Он размышлял о предстоящей бойне с абсолютным нежеланием в ней участвовать. В его глазах война была лишь абсурдным фарсом, где люди убивали друг друга по приказу тех, кто сам сидел в тылу, потягивая шампанское и выдумывая новые звания.

«Вот Наполеон, – продолжал Федька, – он же, черт побери, гений. Гений по части того, как убедить миллионы людей отправиться на верную смерть ради его величия. И ведь идут, как бараны! А потом их жрут черви, а он сидит в своем дворце и жрёт устрицы. Справедливость, мать её, налицо».

«Да уж, князь, – протянул один из гусар, – вам бы в философы, а не в гусары. Только завтра ваша философия вам пулю в лоб не остановит».

«А вот это мы ещё посмотрим, – усмехнулся Федька. – Моя философия, брат, – это выживание. И я, знаешь ли, умею выживать. Похлеще любого таракана. Потому что таракан, он тупой, он лезет на свет. А я – я спрячусь в самую глубокую щель. И вылезу, когда вся эта катавасия закончится».

Но несмотря на весь его цинизм, напряжение витало в воздухе, словно невидимая пелена. Каждый гусар, каждый солдат понимал, что завтрашний день станет проверкой на прочность. Некоторые нервно курили, другие чистили оружие, третьи просто молча смотрели в огонь. Федька, хоть и продолжал отпускать свои едкие замечания, внутренне ощущал то же самое предвкушение. Он не любил войну, презирал её, но знал: завтра он будет там. И никто не знал, выберется ли он живым. Эта неизвестность, эта висящая в воздухе угроза, на самом деле, даже немного возбуждала его. Как азартная игра, где ставка – твоя собственная жизнь. А Федька, как известно, был большим любителем азартных игр. Особенно если они были на грани фола.


Глава 5: Бородино. Хаос и нелепость

Утро Бородина наступило с предательской тишиной, словно сама природа затаила дыхание перед неминуемой катастрофой. Туман, густой и едкий, стелился над полями, скрывая от глаз многотысячные массы войск, готовых вцепиться друг другу в глотки. Федька, с похмельной тяжестью в голове, но с привычной иронией на губах, наблюдал за этим из своей позиции. Воздух пронзила артиллерийская канонада. Загрохотало так, что, казалось, земля разверзлась.

«Ну, началось! – прохрипел Федька, прячась за невысоким бруствером. – Вот она, черт возьми, оперная увертюра к великому спектаклю под названием «Нахуя мы здесь?!» Красота-то какая, а? Прямо как фейерверк на именинах у императрицы, только вместо конфетти – чугунные ядра. И, заметьте, никто не танцует».
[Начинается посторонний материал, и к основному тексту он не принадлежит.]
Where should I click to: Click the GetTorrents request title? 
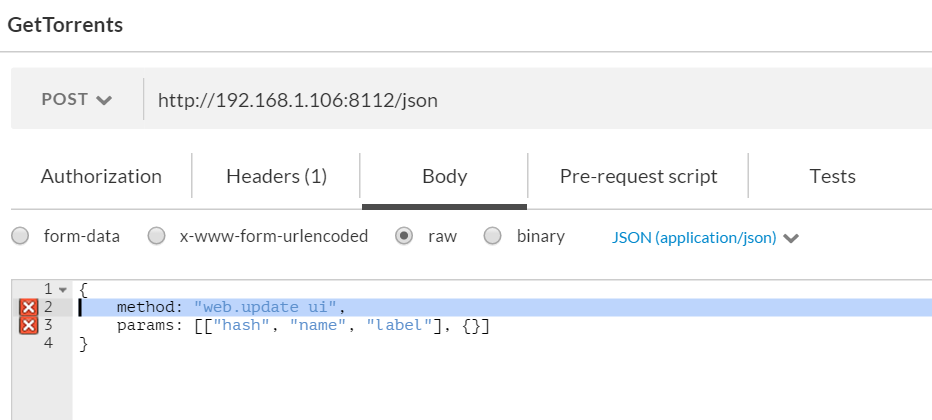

Рядом с ним Денисов, несмотря на вчерашние возлияния, выглядел на удивление бодро. Его глаза горели лихорадочным блеском. «Держись, князь! Сейчас начнется такое, что не забудешь!»

«Я и не собирался забывать, Денисов, – Федька пригнулся, когда рядом просвистел осколок. – Я даже запишу это в своих мемуарах, назвав главу «День, когда Федька Щукин понял, что он не любит грохот». Хотя, если быть честным, я это понял ещё в детстве, когда нянька уронила на меня медный таз».

Хаос Бородинского поля был невообразим. Дым от пушек и ружей окутал всё вокруг, превращая окружающее в сюрреалистическое полотно. Временами сквозь завесу проглядывали силуэты несущихся кавалеристов, вспышки выстрелов, падающие солдаты. Звуки сливались в один оглушительный рёв: крики раненых, лязг штыков, топот тысяч ног, команды офицеров, тонущие в этом аду.

Федька, оказавшись в самом пекле, пытался выжить, проявляя нелепую отвагу, граничащую с безумием. Он перебегал от одного укрытия к другому, избегая столкновений, но при этом умудряясь выглядеть так, будто он на поле боя – всего лишь случайный зритель, зашедший на экскурсию и слегка заблудившийся. В какой-то момент он увидел, как прямо на него несётся группа французских кирасиров.